= 任务要求 =
请从“林纾凭借翻译小说蜚声文坛,林”开始、到“林纾是我国文学史上最后的古文名家,但真正使他蜚声文坛的却是他的翻译小说。”结束，把关于林译小说传播的文本摘录中这一段一字不差地照录下来。

= 文本摘录 =

林纾凭借翻译小说蜚声文坛,林译小说能在清末民初得到广泛传播,得益于商务印书馆的品牌塑造。文章以商务印书馆为主要研究对象,探讨商务印书馆在林纾与林译小说品牌、文化品牌、教育品牌的塑造等方面对林译小说的传播产生的直接或间接作用,并指出商务印书馆对版权的重视也进一步维护了林译小说的品牌形象。

商务印书馆;品牌塑造;林纾;林译小说;传播

林纾是我国文学史上最后的古文名家,但真正使他蜚声文坛的却是他的翻译小说。

(来自数据集的条目)
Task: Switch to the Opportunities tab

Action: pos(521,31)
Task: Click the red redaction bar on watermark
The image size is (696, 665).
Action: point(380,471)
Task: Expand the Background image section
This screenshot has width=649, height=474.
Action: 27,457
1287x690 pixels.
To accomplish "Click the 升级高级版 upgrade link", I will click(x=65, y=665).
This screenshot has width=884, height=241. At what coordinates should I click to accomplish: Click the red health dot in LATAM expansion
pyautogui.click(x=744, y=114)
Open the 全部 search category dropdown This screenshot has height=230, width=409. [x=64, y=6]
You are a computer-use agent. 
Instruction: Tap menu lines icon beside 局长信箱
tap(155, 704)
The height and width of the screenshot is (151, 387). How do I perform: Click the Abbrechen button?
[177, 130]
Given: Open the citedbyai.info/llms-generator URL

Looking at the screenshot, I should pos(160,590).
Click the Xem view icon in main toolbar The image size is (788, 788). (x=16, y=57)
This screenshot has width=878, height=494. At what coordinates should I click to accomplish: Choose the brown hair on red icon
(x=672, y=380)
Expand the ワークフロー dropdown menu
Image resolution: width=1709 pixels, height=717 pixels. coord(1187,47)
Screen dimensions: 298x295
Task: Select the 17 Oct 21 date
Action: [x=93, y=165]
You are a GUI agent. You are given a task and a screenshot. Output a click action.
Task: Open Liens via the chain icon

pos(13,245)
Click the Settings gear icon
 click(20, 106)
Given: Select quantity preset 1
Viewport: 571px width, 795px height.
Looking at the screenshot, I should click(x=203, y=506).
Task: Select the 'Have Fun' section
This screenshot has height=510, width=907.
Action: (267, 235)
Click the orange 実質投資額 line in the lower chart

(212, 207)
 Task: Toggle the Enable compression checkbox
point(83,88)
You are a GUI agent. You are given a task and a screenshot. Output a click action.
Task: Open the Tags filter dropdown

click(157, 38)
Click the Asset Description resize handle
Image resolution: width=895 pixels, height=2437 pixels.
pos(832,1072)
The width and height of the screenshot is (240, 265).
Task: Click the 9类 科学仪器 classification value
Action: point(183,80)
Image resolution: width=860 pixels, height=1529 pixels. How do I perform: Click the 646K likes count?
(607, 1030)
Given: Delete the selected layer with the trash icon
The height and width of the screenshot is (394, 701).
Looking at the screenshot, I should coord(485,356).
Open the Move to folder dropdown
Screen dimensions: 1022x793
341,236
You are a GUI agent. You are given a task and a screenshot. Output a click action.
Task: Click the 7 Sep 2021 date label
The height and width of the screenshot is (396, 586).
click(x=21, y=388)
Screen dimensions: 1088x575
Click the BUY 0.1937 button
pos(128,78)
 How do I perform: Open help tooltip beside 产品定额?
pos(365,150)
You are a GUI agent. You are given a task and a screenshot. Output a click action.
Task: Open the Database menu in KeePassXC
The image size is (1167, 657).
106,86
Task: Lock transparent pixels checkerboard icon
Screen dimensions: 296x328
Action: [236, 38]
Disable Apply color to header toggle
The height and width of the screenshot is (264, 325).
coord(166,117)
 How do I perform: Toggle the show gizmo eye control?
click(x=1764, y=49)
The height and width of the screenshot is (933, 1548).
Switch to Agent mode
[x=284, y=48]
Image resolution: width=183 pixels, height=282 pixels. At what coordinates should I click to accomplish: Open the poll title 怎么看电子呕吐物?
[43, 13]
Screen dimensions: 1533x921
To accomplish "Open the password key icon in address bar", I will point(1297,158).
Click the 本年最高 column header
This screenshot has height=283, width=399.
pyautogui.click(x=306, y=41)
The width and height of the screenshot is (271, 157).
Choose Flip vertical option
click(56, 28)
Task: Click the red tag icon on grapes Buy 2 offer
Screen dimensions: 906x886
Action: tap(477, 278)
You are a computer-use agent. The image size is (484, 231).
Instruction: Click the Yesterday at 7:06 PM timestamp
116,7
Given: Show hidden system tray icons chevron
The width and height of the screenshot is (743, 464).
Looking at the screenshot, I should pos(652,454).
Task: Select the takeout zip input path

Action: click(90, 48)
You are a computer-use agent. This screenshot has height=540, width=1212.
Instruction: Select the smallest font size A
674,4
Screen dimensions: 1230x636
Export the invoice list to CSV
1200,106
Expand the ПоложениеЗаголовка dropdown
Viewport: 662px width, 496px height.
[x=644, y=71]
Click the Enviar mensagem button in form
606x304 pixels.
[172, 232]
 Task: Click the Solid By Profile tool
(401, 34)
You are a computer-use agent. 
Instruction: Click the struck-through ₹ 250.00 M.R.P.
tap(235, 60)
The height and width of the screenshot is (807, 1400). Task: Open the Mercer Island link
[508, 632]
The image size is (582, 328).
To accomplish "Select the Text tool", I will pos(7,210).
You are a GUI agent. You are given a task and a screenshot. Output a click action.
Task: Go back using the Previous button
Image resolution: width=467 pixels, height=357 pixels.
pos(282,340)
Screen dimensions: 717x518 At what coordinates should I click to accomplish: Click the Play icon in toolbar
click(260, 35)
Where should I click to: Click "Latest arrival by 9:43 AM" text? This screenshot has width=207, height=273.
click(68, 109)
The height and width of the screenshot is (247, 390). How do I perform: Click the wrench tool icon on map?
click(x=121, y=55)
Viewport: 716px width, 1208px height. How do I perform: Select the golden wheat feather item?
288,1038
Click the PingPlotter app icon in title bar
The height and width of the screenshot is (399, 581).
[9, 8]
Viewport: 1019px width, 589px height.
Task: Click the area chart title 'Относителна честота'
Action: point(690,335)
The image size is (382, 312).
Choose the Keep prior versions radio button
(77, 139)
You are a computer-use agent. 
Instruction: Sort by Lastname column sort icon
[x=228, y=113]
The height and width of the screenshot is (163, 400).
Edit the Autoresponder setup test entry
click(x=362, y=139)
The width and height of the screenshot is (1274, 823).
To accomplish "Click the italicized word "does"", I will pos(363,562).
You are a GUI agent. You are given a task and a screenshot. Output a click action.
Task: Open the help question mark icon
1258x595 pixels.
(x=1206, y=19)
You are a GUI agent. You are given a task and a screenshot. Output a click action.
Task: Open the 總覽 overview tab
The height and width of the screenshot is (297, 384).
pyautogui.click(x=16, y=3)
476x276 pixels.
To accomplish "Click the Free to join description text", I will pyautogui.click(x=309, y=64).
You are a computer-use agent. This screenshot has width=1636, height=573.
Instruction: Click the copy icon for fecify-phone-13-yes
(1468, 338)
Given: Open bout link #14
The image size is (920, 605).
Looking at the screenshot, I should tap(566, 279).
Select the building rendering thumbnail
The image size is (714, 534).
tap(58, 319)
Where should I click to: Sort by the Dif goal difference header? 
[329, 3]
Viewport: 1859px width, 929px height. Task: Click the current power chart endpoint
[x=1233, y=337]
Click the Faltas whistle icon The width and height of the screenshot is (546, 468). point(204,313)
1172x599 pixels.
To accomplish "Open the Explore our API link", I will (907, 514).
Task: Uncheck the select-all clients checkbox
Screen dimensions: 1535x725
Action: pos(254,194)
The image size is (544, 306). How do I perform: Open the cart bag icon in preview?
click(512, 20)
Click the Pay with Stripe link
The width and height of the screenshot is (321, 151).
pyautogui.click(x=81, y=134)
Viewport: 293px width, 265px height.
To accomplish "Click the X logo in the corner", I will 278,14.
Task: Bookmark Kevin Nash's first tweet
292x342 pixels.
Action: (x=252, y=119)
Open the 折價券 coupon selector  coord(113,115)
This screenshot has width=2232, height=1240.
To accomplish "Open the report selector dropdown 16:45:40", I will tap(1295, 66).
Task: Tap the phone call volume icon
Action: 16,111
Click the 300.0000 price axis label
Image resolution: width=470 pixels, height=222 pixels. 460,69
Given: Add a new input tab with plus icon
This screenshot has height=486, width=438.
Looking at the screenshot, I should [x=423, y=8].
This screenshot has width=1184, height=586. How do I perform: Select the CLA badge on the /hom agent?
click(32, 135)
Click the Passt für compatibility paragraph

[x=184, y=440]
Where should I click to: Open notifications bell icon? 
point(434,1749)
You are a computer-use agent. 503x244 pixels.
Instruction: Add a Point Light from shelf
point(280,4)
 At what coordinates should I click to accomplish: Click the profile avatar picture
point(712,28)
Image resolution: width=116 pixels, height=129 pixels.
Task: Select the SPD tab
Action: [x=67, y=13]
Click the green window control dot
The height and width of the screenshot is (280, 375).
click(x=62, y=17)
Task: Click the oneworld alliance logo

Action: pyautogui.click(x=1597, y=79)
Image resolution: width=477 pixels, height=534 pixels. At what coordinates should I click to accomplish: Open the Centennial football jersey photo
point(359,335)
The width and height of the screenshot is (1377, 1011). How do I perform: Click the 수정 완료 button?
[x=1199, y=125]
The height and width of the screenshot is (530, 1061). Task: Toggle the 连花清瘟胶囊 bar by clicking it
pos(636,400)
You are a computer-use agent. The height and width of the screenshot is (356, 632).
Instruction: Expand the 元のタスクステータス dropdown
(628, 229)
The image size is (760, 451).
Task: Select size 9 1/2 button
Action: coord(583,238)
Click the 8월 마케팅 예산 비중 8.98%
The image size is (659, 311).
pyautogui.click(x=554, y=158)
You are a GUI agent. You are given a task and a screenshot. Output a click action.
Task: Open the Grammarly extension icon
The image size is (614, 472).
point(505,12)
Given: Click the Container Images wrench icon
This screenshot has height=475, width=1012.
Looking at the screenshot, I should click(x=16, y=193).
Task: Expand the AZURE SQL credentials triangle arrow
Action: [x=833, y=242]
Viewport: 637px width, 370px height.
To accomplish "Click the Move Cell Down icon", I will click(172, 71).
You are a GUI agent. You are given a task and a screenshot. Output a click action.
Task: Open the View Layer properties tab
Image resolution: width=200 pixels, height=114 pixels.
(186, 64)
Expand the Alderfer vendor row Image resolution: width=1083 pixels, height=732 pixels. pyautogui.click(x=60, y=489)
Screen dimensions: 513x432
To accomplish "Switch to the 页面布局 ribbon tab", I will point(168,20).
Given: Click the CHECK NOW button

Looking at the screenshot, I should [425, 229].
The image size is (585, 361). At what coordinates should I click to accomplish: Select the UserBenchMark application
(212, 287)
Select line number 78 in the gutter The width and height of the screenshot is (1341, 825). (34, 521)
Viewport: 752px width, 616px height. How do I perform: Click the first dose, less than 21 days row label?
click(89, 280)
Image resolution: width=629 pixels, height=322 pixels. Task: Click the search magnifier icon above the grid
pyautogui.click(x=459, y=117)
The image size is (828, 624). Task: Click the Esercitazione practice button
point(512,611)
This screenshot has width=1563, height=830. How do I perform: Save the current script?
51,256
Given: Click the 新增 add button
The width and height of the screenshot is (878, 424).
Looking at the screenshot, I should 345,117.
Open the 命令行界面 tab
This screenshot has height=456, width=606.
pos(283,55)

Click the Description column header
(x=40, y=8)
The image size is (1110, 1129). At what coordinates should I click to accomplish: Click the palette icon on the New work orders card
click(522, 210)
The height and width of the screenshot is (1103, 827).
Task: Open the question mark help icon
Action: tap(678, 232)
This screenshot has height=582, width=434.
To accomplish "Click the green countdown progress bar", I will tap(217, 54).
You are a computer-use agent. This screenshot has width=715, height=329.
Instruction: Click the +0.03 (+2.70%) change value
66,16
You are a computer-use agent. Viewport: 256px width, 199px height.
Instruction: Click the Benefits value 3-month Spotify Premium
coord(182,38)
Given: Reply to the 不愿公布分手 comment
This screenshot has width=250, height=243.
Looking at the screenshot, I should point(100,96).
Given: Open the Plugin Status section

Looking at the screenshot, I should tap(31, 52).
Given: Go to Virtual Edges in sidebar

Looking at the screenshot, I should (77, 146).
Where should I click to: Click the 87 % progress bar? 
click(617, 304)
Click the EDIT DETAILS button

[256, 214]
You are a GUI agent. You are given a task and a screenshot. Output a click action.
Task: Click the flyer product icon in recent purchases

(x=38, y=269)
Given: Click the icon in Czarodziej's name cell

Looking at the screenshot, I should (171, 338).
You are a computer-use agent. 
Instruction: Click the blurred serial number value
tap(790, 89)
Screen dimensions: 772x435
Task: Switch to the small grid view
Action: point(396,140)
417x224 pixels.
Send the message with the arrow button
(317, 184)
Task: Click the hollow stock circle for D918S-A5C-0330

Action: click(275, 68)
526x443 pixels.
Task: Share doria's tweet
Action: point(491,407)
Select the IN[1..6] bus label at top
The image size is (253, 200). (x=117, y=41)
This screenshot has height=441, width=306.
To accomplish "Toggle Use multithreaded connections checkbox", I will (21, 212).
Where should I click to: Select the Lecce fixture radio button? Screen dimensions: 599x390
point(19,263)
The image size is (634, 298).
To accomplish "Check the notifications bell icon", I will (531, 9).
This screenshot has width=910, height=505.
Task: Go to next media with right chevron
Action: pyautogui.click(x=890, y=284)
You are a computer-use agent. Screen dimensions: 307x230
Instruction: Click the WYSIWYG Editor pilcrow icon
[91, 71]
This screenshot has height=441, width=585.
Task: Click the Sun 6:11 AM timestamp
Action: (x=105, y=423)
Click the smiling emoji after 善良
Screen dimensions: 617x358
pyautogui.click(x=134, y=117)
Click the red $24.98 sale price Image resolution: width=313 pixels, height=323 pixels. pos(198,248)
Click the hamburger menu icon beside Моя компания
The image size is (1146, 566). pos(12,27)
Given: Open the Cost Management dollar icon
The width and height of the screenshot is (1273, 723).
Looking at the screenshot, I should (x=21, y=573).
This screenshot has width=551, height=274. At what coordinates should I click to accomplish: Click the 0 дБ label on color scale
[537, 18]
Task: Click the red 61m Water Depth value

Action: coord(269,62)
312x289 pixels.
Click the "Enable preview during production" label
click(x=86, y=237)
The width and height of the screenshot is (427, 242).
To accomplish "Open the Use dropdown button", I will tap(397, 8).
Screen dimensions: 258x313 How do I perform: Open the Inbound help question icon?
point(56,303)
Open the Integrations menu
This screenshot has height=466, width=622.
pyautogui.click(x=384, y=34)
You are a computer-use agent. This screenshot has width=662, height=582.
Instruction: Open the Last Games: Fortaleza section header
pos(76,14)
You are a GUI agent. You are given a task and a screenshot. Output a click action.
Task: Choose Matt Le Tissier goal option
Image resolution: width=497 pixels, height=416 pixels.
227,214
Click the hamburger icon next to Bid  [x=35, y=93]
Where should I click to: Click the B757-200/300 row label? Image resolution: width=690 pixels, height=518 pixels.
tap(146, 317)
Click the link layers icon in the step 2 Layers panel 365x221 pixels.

= 任务结果 =
林纾凭借翻译小说蜚声文坛,林译小说能在清末民初得到广泛传播,得益于商务印书馆的品牌塑造。文章以商务印书馆为主要研究对象,探讨商务印书馆在林纾与林译小说品牌、文化品牌、教育品牌的塑造等方面对林译小说的传播产生的直接或间接作用,并指出商务印书馆对版权的重视也进一步维护了林译小说的品牌形象。

商务印书馆;品牌塑造;林纾;林译小说;传播

林纾是我国文学史上最后的古文名家,但真正使他蜚声文坛的却是他的翻译小说。